### EXERCISE INSTRUCTIONS
Pull every line of text from the material below, word for word, and leave the pictures out.

::: EXERCISE INPUTS :::

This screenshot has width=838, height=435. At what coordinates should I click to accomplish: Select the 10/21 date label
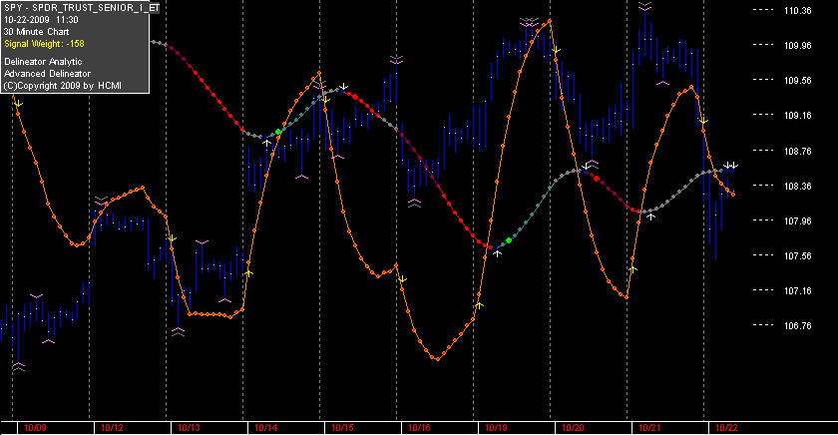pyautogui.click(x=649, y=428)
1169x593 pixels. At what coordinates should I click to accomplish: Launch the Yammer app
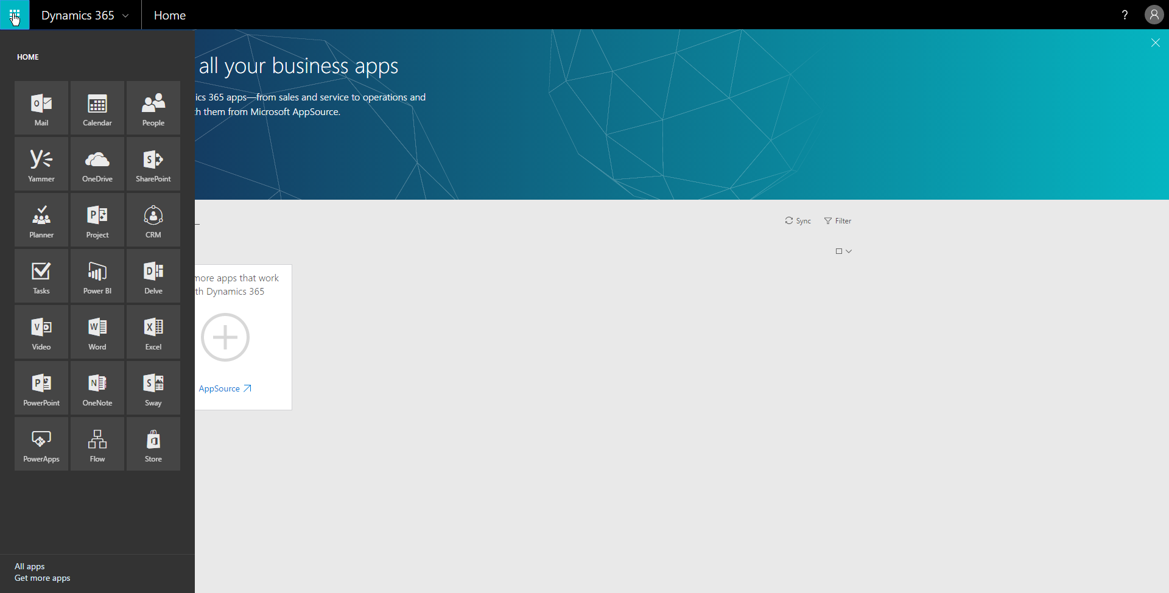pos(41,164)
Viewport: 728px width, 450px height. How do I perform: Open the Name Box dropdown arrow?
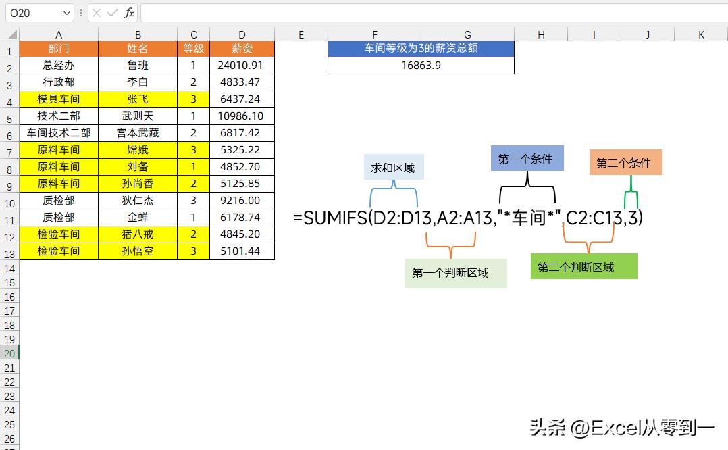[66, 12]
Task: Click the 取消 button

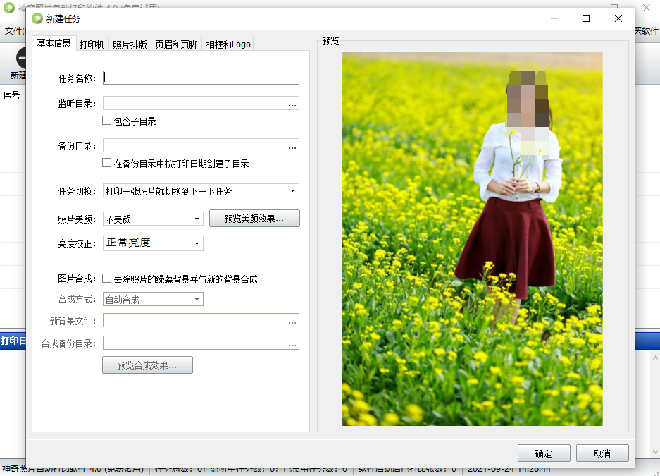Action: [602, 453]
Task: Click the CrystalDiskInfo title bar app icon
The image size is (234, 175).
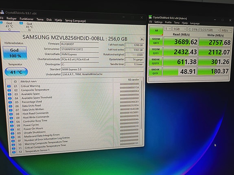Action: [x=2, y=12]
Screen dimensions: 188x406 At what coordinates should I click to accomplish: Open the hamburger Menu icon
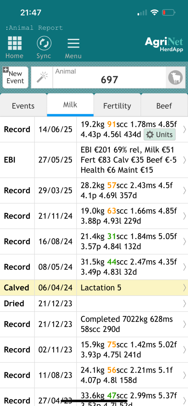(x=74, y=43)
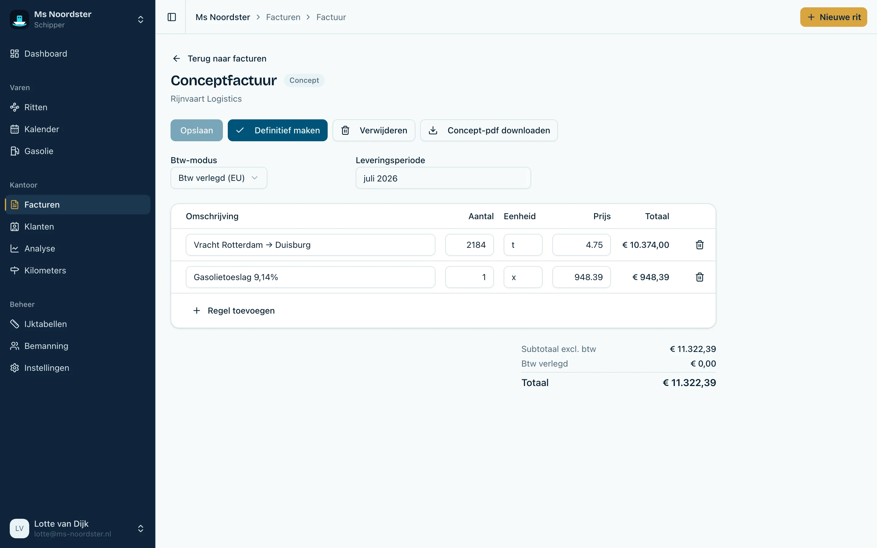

:::

### IN RESPONSE
This screenshot has width=838, height=435. At what coordinates should I click to accomplish: Select the 10/21 date label
pyautogui.click(x=649, y=428)
1169x593 pixels. At what coordinates should I click to accomplish: Launch the Yammer app
pos(41,164)
Viewport: 728px width, 450px height. How do I perform: Open the Name Box dropdown arrow?
[66, 12]
Task: Click the 取消 button

Action: [602, 453]
Task: Click the CrystalDiskInfo title bar app icon
The image size is (234, 175).
Action: [x=2, y=12]
Screen dimensions: 188x406 At what coordinates should I click to accomplish: Open the hamburger Menu icon
(x=74, y=43)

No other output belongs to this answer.